Subject: is it time for a quick catch up?

Before the world expires…

The message takes on a new meaning when you realise it’s from the former head of one of the UK’s larger financial services companies.

As the eurozone crisis rages seemingly without end and big banks are being bailed out again, many are bracing themselves for a return of the pronounced recession that characterized the end of the last decade.

But is there evidence to support such a claim?

Economists at Deutsche Bank have done much of the number crunching for us. In a comprehensive presentation sent to clients this week, the lender’s research team put forward some sobering predictions.

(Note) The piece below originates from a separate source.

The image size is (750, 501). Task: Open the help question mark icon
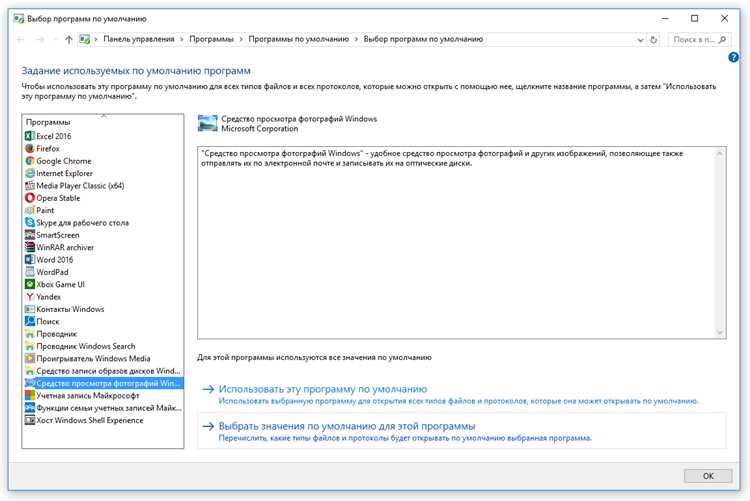click(x=733, y=57)
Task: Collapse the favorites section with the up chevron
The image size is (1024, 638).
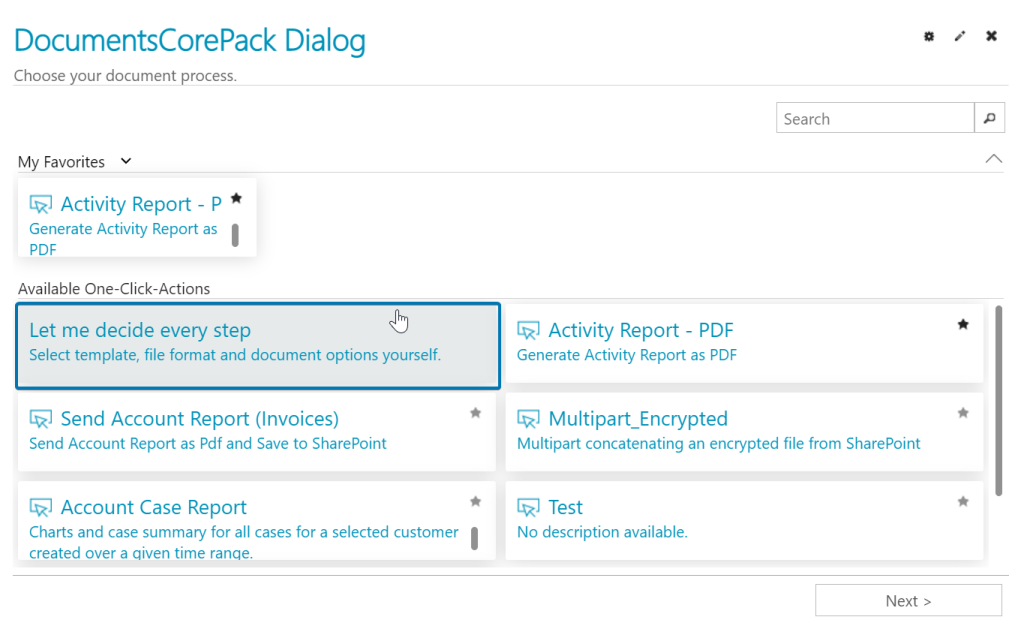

Deutsche advises clients to brace themselves for the following:

-a mild recession in Europe

-no recession in the U.S. but anaemic growth nonetheless

-emerging markets growth will continue to "hold up well"

-the resolution of the eurozone crisis is likely to be "long and volatile"

Meanwhile stocks are looking cheap

Deutsche notes that stocks are looking increasingly cheap following the recent months of market turmoil with companies listed on the S&P 500 trading at a price of 12 times earnings versus 17 times earnings after the dot-com bubble burst in 2001-2002.

Having said that, shares haven’t fallen as much as they did 10 years ago when on average those on the S&P halved in value overnight.

So far so good. That is if you can cope with the volatility.

With trillions wiped off the world’s equity markets and 4% to 5% daily swings for the DAX, CAC40 and even the Dow, you’d be forgiven for thinking recent times have been historically volatile.

Yet the erratic movements again of the broader index –the S&P 500- as measured by the volatility index – or VIX- show that volatility peaked at 81 percent in 2008. So far this year we have only reached 48 percent. Mind you, volatility in European equities has been substantially higher.

Yet moving through the asset classes towards credit, the uncertain picture becomes more bleak.

The cost of insuring eurozone debt as measured by credit default swaps shows investors are pricing in what Deutsche calls "extreme" levels of default for the bonds of Europe’s banks and governments. Precipitating this situation: the fact that banks are increasingly wary of lending to each other.

Having said that, as long as the European Central Bank continues to make dollar funding available, Deutsche reckons it's unlikely the money markets will once again become as tight as they were during the credit crunch.

So credit is still out there to be had. But what about rates?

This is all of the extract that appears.